● Selected text:
^^^^^^^^

IMG_5088Cases Raises Grave Concerns Regarding Relief Programs at DHS

Chicago, IL – What was supposed to be a long-awaited visit to family members in Mexico became a terrifying ordeal for Lesly Sophia Cortez-Martinez when Border Patrol at O’Hare airport refused to let her back into the country and instead deported her with her two youngest children.

Lesly is a DACA recipient who has been in the US since she was 15 years old and the mother of three citizen children. Over Christmas she applied for and received permission from US Citizenship and Immigration Services (USCIS) to be able to travel abroad with a routine status called ‘advance parole.’

Yet when she arrived, Border Patrol ignored her deferred action status and the permission granted by the other agency within the Department of Homeland Security. Agents held Lesly and her children inside O’Hare airport, refused to review the emergency filings of her lawyer, and ultimately deported her back to Mexico.

The community pressure and legal support moved the agency to reconsider its mistake and allow her to return afterall. For the past week, supporters have been emailing Ricardo Wong, field director for Immigration and Customs Enforcement, demanding #handsoffLesly when she comes back.

^^^^^^^^

● Data provided:
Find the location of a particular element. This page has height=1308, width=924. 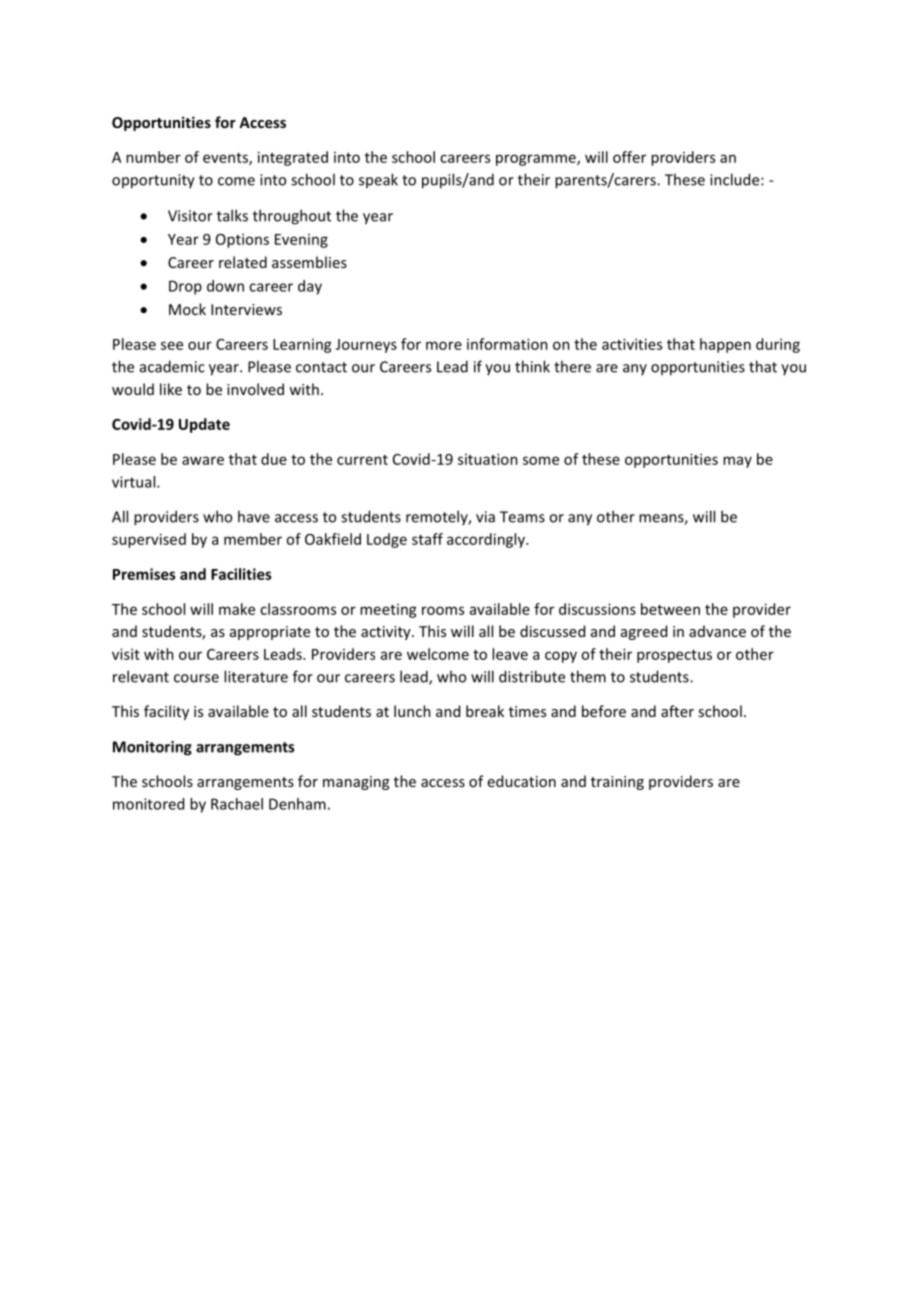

^^^^^^^^

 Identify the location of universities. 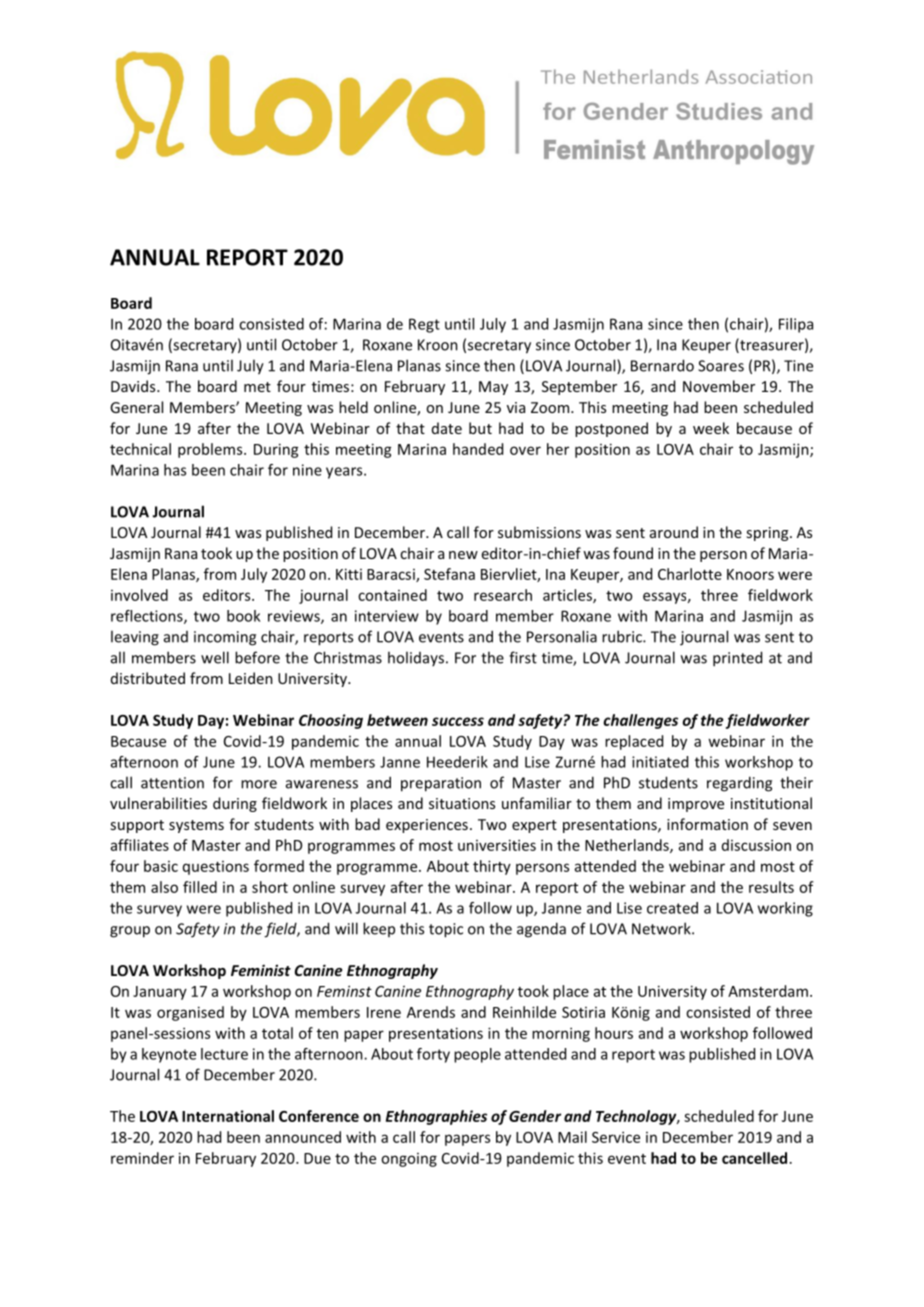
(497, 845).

^^^^^^^^

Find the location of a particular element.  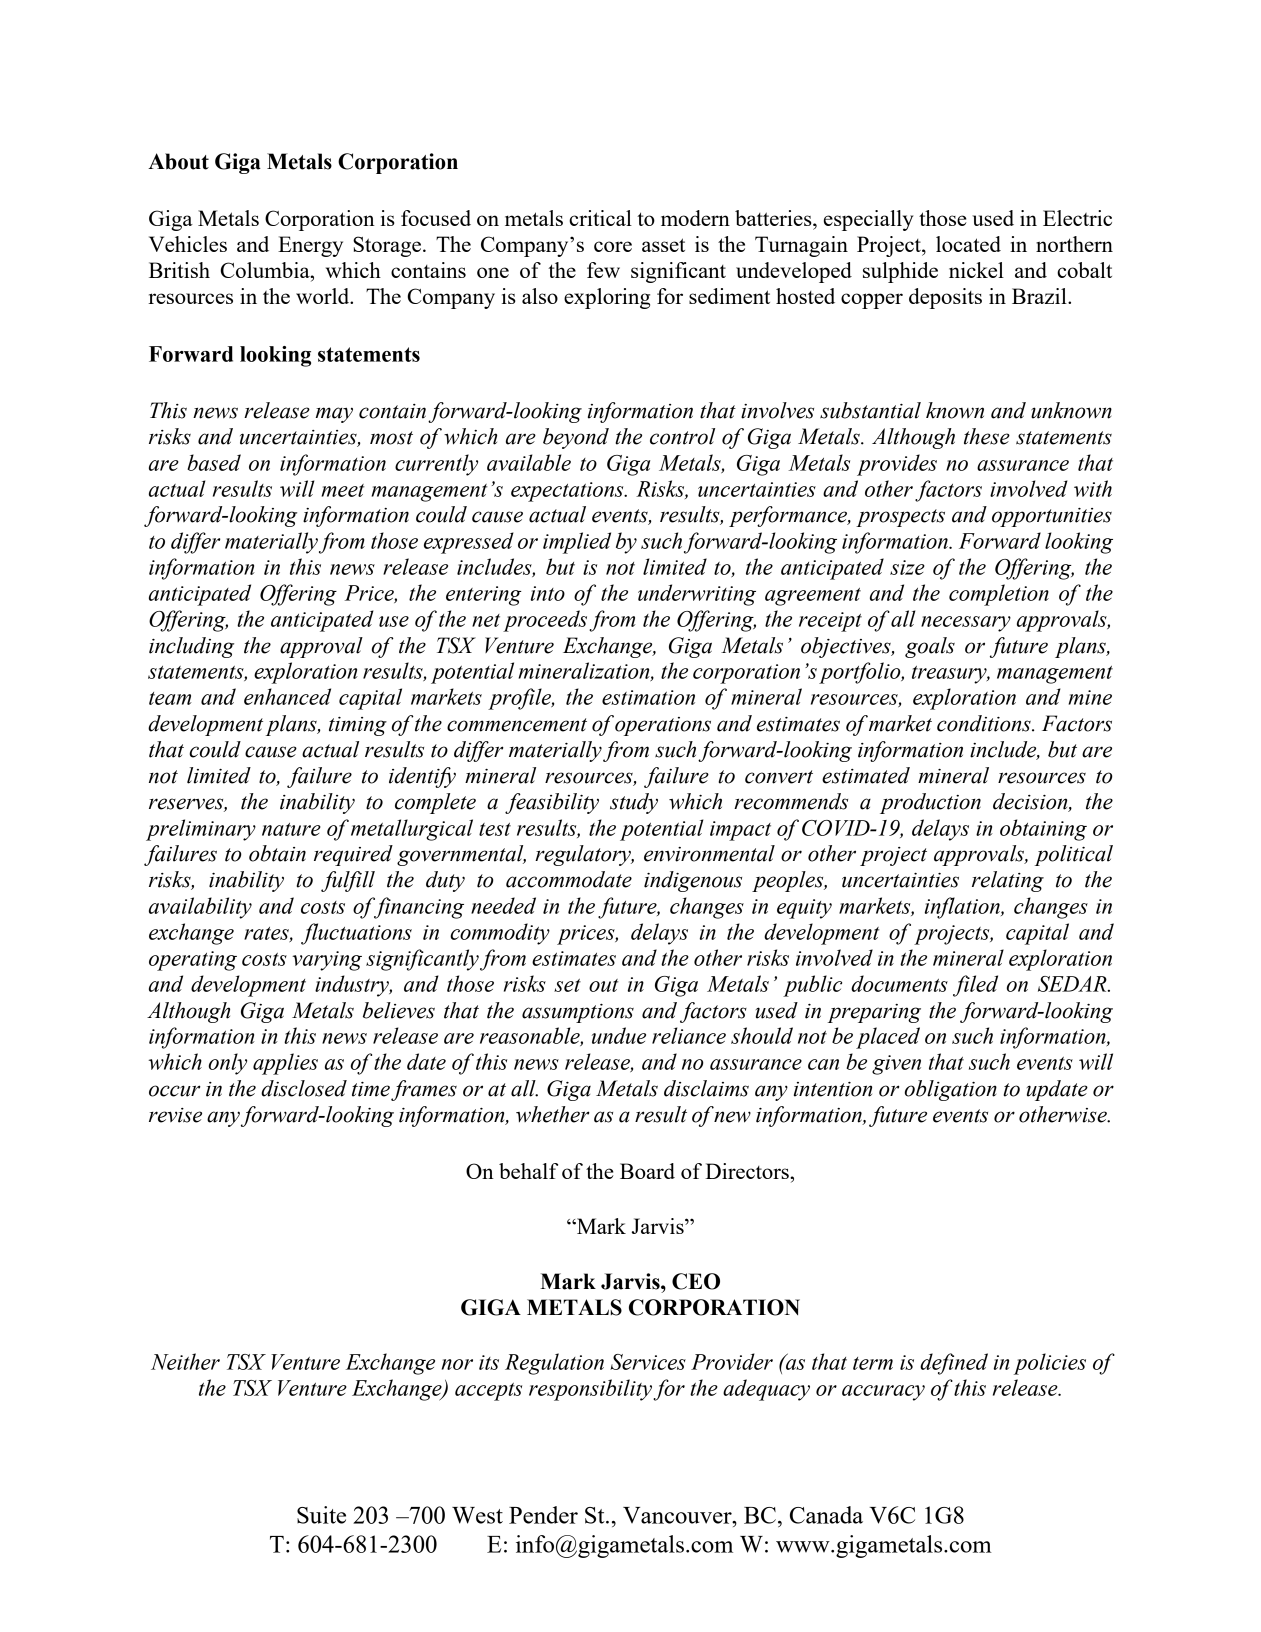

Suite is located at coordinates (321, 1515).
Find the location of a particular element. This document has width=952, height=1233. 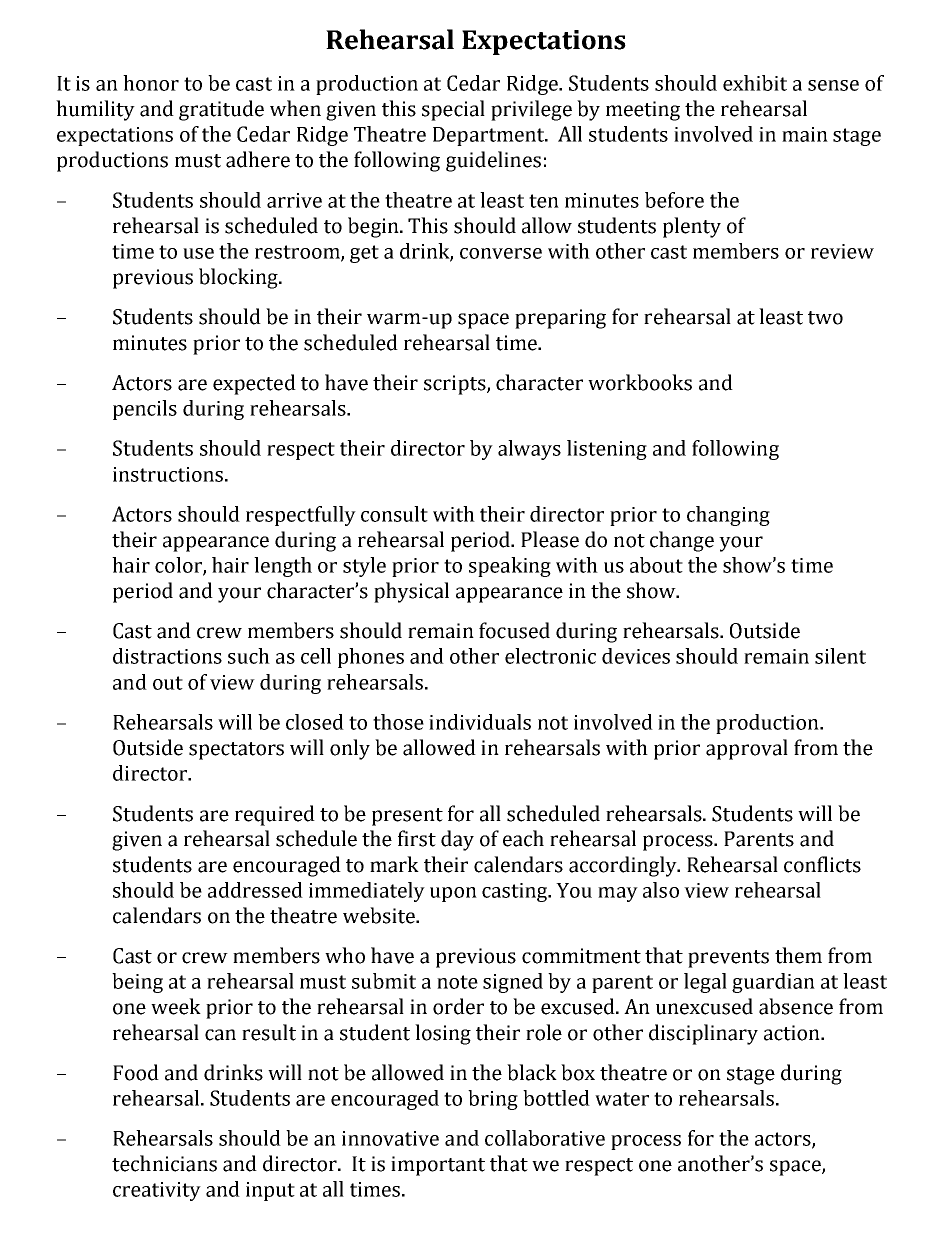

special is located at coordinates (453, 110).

^^^^^^^^

● Set tasks:
• a. Answer these questions about the article on Lesly Sophia Cortez-Martinez, one answer per line:
(i) How old was Lesly when she came to the US?
(ii) What is the routine status called that let her travel abroad?
(iii) Whom have supporters been emailing for the past week?
• b. Write out the part of the article on Lesly Sophia Cortez-Martinez that runs from "Yet when she" up to and including "she comes back.", keeping every word the same.

● Answers:
• a.
(i) 15 years old
(ii) Advance parole
(iii) Ricardo Wong, field director for Immigration and Customs Enforcement

• b.
Yet when she arrived, Border Patrol ignored her deferred action status and the permission granted by the other agency within the Department of Homeland Security. Agents held Lesly and her children inside O’Hare airport, refused to review the emergency filings of her lawyer, and ultimately deported her back to Mexico.

The community pressure and legal support moved the agency to reconsider its mistake and allow her to return afterall. For the past week, supporters have been emailing Ricardo Wong, field director for Immigration and Customs Enforcement, demanding #handsoffLesly when she comes back.